Moore-Penrose pseudo-inverse for non-square or singular matrices.

import numpy as np

def main():
    # Non-square matrix
    A = np.array([[1, 2],
                  [3, 4],
                  [5, 6]])

    A_pinv = np.linalg.pinv(A)

    print(f"A shape: {A.shape}")
    print(f"A+ shape: {A_pinv.shape}")
    print()
    print("A+ =")
    print(A_pinv)

if __name__ == "__main__":
    main()

2. Least Squares

Pseudo-inverse gives least squares solution.

import numpy as np

def main():
    # Overdetermined system
    A = np.array([[1, 1],
                  [1, 2],
                  [1, 3]])
    b = np.array([1, 2, 2])

    # Least squares via pinv
    x = np.linalg.pinv(A) @ b

    print(f"x = {x}")
    print(f"Residual: {np.linalg.norm(A @ x - b):.4f}")

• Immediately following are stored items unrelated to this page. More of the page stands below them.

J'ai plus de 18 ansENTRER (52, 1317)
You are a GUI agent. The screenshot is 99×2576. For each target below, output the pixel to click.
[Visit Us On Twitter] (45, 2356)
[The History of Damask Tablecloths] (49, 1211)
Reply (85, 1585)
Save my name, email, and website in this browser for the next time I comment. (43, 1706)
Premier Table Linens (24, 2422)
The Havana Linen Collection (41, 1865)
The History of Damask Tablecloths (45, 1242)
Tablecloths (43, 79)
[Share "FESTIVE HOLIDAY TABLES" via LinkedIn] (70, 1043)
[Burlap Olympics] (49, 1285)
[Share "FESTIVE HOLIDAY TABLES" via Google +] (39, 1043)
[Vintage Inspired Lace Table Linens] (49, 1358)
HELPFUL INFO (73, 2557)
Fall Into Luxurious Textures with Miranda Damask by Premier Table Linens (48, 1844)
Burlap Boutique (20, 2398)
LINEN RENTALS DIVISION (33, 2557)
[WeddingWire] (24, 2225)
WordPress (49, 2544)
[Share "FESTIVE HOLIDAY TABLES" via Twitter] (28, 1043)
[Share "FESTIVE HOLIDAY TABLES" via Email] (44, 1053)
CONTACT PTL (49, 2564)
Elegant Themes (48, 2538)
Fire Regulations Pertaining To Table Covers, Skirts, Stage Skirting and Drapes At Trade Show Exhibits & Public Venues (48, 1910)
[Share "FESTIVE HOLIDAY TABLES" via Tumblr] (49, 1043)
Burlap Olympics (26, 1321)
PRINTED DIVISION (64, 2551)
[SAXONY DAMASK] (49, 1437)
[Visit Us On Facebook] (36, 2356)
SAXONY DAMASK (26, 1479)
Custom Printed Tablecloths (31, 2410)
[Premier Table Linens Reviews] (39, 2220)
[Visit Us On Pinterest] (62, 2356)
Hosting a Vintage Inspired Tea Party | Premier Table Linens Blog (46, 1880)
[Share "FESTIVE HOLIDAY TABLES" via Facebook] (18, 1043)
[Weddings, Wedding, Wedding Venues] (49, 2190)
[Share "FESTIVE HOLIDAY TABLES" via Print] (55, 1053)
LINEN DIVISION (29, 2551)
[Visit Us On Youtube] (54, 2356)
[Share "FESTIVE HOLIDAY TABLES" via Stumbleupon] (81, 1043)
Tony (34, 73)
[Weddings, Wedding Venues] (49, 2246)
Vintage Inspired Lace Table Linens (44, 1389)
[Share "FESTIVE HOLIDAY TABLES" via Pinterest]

if __name__ == "__main__":
    main()

3. Singular Matrix

import numpy as np

def main():
    # Singular matrix
    A = np.array([[1, 2],
                  [2, 4]])

    # inv fails, pinv works
    A_pinv = np.linalg.pinv(A)

    print("A (singular) =")
    print(A)
    print()
    print("A+ =")
    print(A_pinv)

if __name__ == "__main__":
    main()

Applications

1. Linear Transformation

import numpy as np

def main():
    # Transform points
    A = np.array([[2, 0],
                  [0, 3]])

    points = np.array([[1, 0],
                       [0, 1],
                       [1, 1]])

    # Forward transform
    transformed = (A @ points.T).T

    # Inverse transform
    A_inv = np.linalg.inv(A)
    recovered = (A_inv @ transformed.T).T

    print("Original points:")
    print(points)
    print()
    print("Transformed:")
    print(transformed)
    print()
    print("Recovered:")
    print(recovered)

if __name__ == "__main__":
    main()

2. Covariance Inverse

import numpy as np

def main():
    # Sample covariance matrix
    np.random.seed(42)
    X = np.random.randn(100, 3)
    cov = np.cov(X.T)

    # Precision matrix (inverse covariance)
    precision = np.linalg.inv(cov)

    print("Covariance:")
    print(cov.round(3))
    print()
    print("Precision:")
    print(precision.round(3))

if __name__ == "__main__":
    main()

3. Matrix Equation

Solve \(AXB = C\) for \(X\).

import numpy as np

def main():
    A = np.array([[1, 2],
                  [3, 4]])
    B = np.array([[5, 6],
                  [7, 8]])
    C = np.array([[10, 20],
                  [30, 40]])

    # X = A^(-1) @ C @ B^(-1)
    X = np.linalg.inv(A) @ C @ np.linalg.inv(B)

    # Verify
    print("X =")
    print(X)
    print()
    print("A @ X @ B =")
    print(A @ X @ B)

if __name__ == "__main__":
    main()

Best Practices

1. Avoid Inverse

Prefer np.linalg.solve over computing inverse explicitly.

import numpy as np

def main():
    A = np.random.randn(100, 100)
    b = np.random.randn(100)

    # Bad: compute inverse
    x_bad = np.linalg.inv(A) @ b

    # Good: solve directly
    x_good = np.linalg.solve(A, b)

    print(f"Results close: {np.allclose(x_bad, x_good)}")

if __name__ == "__main__":
    main()

2. Check Condition

Always check condition number for numerical stability.

3. Use pinv for Robustness

When matrix may be singular or non-square, use pinv.